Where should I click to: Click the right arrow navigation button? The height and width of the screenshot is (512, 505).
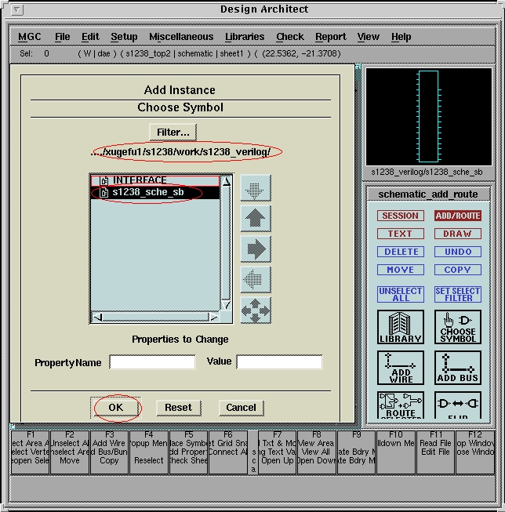256,249
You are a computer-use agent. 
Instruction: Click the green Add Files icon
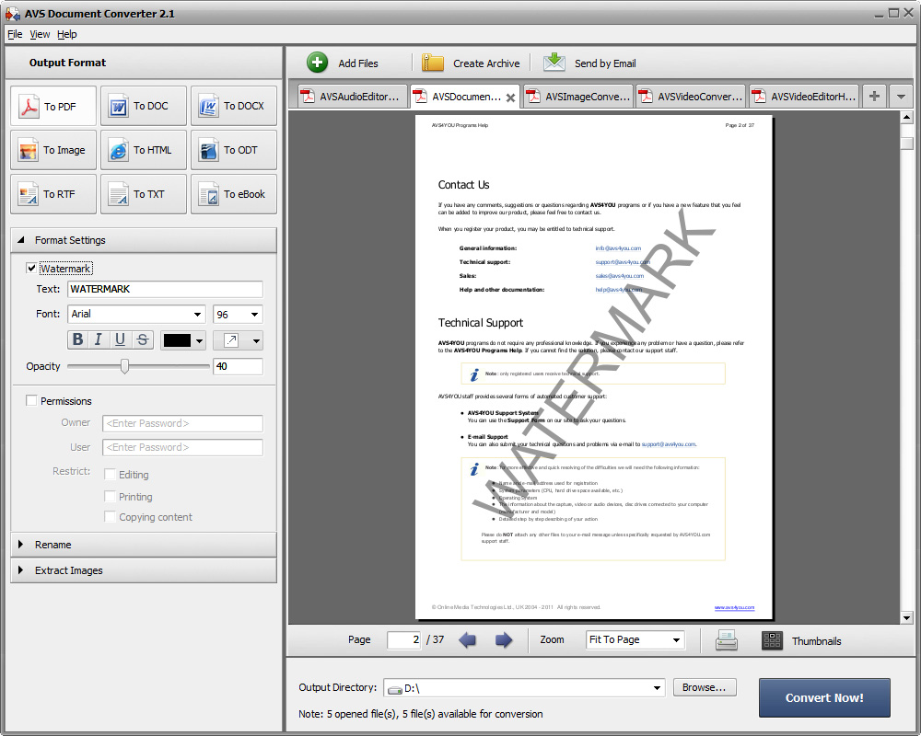click(318, 63)
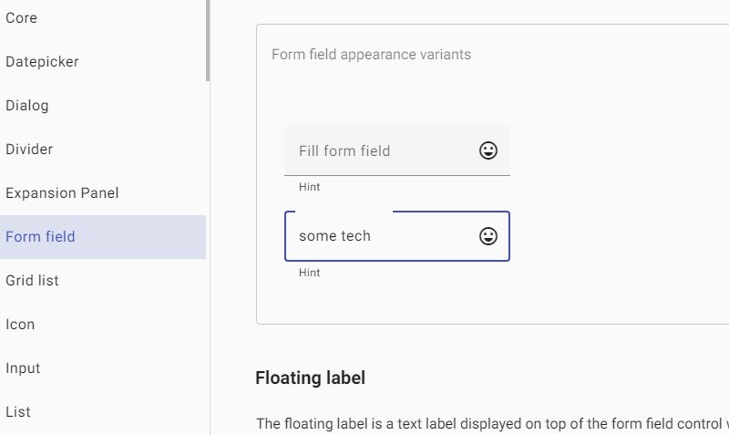
Task: Click the Floating label heading
Action: (x=310, y=378)
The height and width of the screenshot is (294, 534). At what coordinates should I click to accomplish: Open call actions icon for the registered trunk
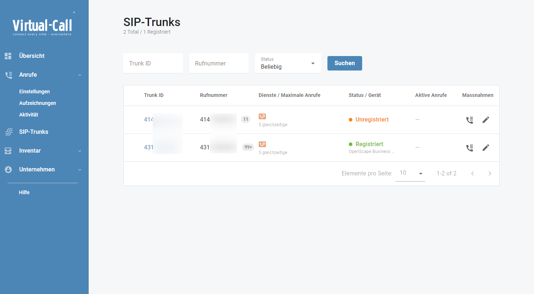[x=470, y=148]
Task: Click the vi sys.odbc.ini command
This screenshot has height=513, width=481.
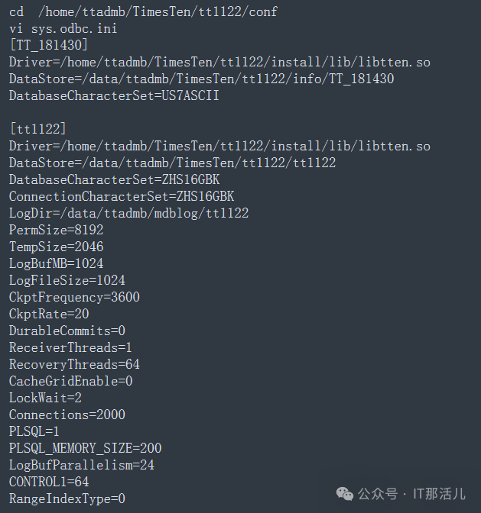Action: coord(63,28)
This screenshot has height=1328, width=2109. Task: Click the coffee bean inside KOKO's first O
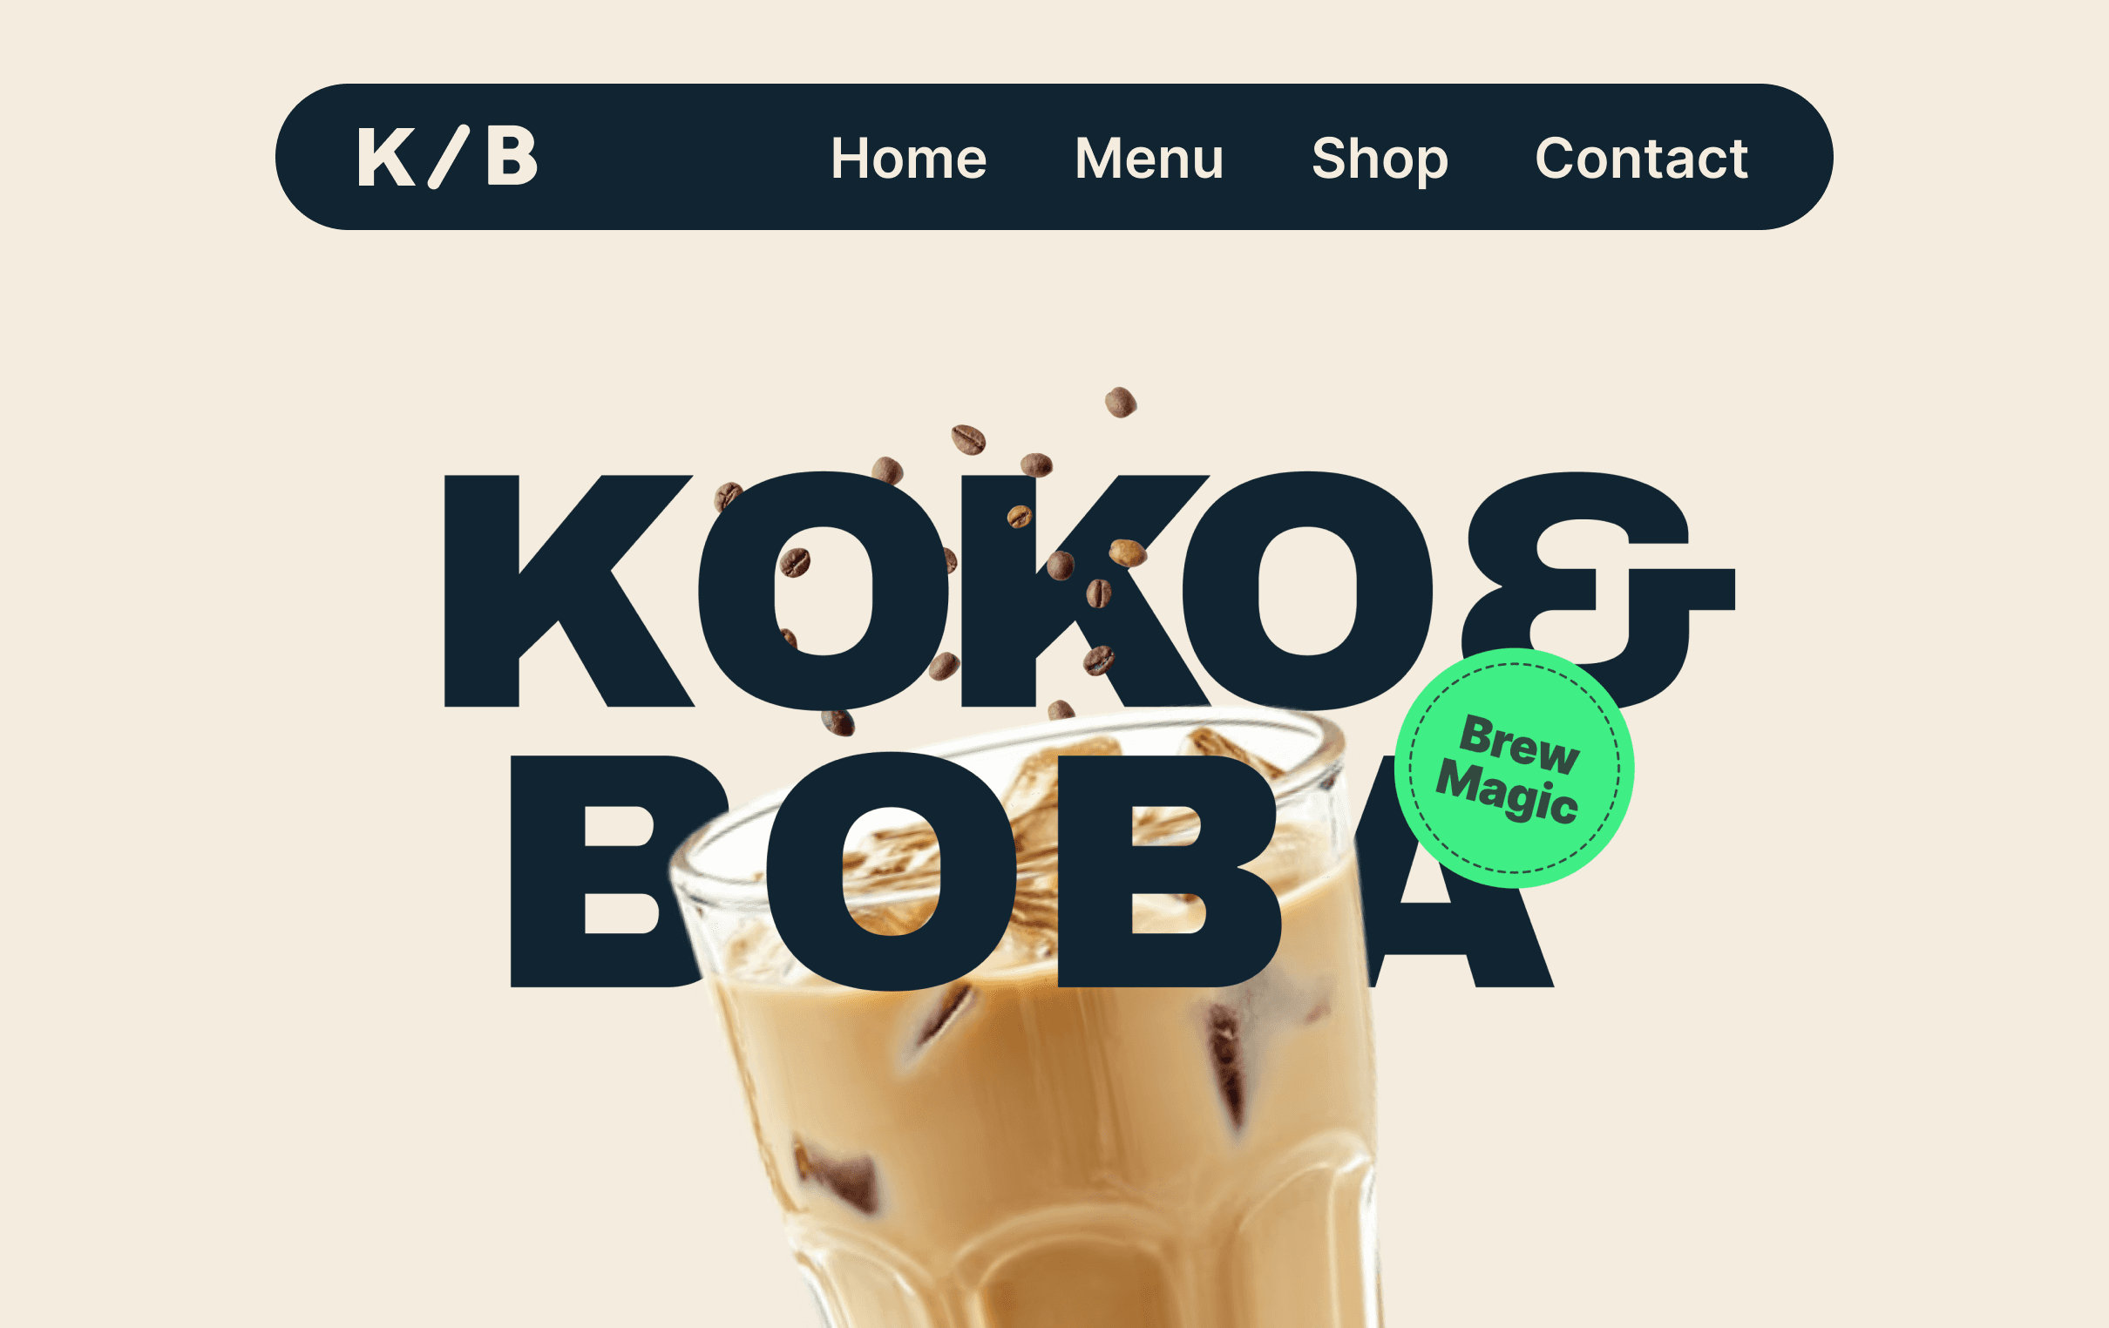pyautogui.click(x=794, y=562)
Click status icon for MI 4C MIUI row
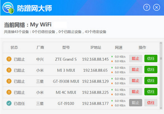Viewport: 164px width, 114px height. tap(9, 92)
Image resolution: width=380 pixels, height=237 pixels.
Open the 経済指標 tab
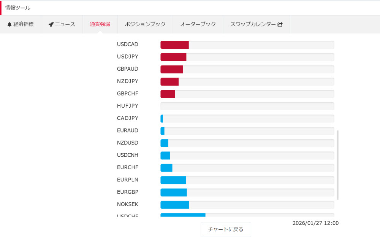pos(21,24)
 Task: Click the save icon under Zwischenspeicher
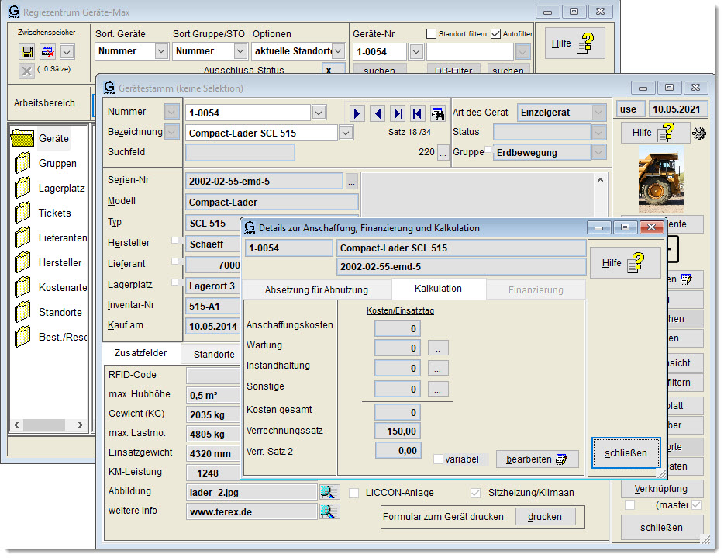click(27, 51)
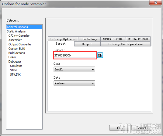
§
### Exercise objective
Repeat all entries exactly, pictures excluded.

### Solved exercise
Where should I click to: Click the right arrow navigation button? The height and width of the screenshot is (512, 505).
256,249
You are a computer-use agent. 
Instruction: Click the green Add Files icon
click(318, 63)
Task: Click the Floating label heading
Action: (x=310, y=378)
The height and width of the screenshot is (294, 534). At what coordinates should I click to accomplish: Open call actions icon for the registered trunk
[x=470, y=148]
Task: Click the vi sys.odbc.ini command
This screenshot has height=513, width=481.
Action: coord(63,28)
This screenshot has height=1328, width=2109. Task: Click the coffee bean inside KOKO's first O
pyautogui.click(x=794, y=562)
Click status icon for MI 4C MIUI row
Viewport: 164px width, 114px height. tap(9, 92)
Image resolution: width=380 pixels, height=237 pixels.
Open the 経済指標 tab
pos(21,24)
 Task: Click the save icon under Zwischenspeicher
click(27, 51)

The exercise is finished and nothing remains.